Der Kläger ist privat krankenversichert. Er erhielt im Streitjahr 2013 eine Beitragserstattung. Zur Ermittlung der als Sonderausgaben abziehbaren Krankenversicherungsbeiträge kürzte er die von ihm gezahlten Beiträge um diese Beitragserstattungen, rechnete aber Krankheitskosten gegen, die er selbst getragen hatte, um die Erstattung der Krankenversicherungsbeiträge zu erlangen. Das FA war demgegenüber der Auffassung, die Aufwendungen des Klägers, die zu der Beitragserstattung im Streitjahr 2013 geführt hätten, seien bereits im VZ 2012 abgeflossen. Sie seien demzufolge in diesem Jahr, nicht aber im Streitjahr steuerlich zu berücksichtigen. Das FG wies die Klage ab (FG Baden-Württemberg, Gerichtsbescheid vom 25.1.2016, 6 K 864/15, Haufe-Index 9598504, EFG 2016, 1515).

 

Entscheidung

Die Revision des Klägers war aus den unter den Praxis-Hinweisen dargestellten Gründen unbegründet.

 

Hinweis

1. Nach § 10 Abs. 1 Nr. 3 Satz 1 Buchst. a EStG können Beiträge zu Krankenversicherungen als Sonderausgaben abgezogen werden, soweit diese zur Erlangung des sozialhilfegleichen Versorgungsniveaus erforderlich sind. Zu diesen Beiträgen gehören zwar nicht nur die eigentlichen Prämien, sondern auch die üblichen mit dem Versicherungsverhältnis zusammenhängenden und vom Versicherungsnehmer zu tragenden Nebenleistungen. Nach dem Gesetzeswortlaut muss es sich aber um Beiträge "zu" einer Krankenversicherung handeln. Daraus folgt, dass nur solche Ausgaben als Beiträge zu Krankenversicherungen anzusehen sind, die zumindest im Zusammenhang mit der Erlangung des Versicherungsschutzes stehen und damit – als Vorsorgeaufwendungen – letztlich der Vorsorge dienen.

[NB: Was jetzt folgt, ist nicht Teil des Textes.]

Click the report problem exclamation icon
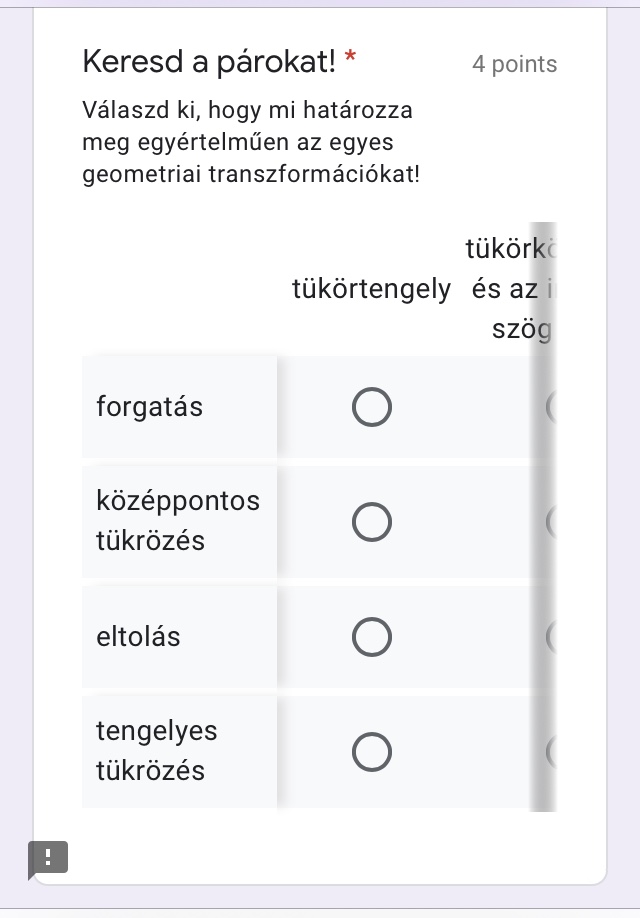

2. Ebenso wie Zahlungen aufgrund von vereinbarten Selbst- bzw. Eigenbeteiligungen an entstandenen Krankheitskosten (vgl. z.B. BFH, Urteil vom 18.7.2012, X R 41/11, BFH/NV 2012, 1712, BFH/PR 2012, 339, BStBl II 2012, 821) sind auch die vom Steu­erpflichtigen selbst getragenen Krankheitskosten keine Beiträge zu einer Versicherung. Der Unterschied zum Selbstbehalt liegt lediglich darin, dass dort bereits im Vorhinein verbindlich auf einen Versicherungsschutz verzichtet wird, während sich der Steuerpflichtige im anderen Fall erst bei Vorliegen der konkreten Krankheitskosten entscheiden kann, ob er sie selbst tragen will, um die Beitragserstattungen zu erhalten. Dies ändert aber nichts daran, dass in beiden Konstellationen der Versicherte die Krankheitskosten nicht trägt, um den Versicherungsschutz als solchen zu erlangen.

3. Da im Streitfall die zumutbare Belastung gemäß § 33 Abs. 3 EStG nicht überschritten wurde, musste der X. Senat nicht entscheiden, ob die selbst getragenen Krankheitskosten als außergewöhnliche Belastung gemäß § 33 EStG steuerlich berücksichtigt werden könnten. Es könnte indes fraglich sein, ob eine Zwangsläufigkeit der Aufwendungen i.S.d. § 33 Abs. 1 EStG in den Fällen bejaht werden kann, in denen der Steuerpflichtige auf die ihm zustehende Erstattung der Krankheitskosten (freiwillig?) verzichtet, um eine Beitragserstattung zu erhalten.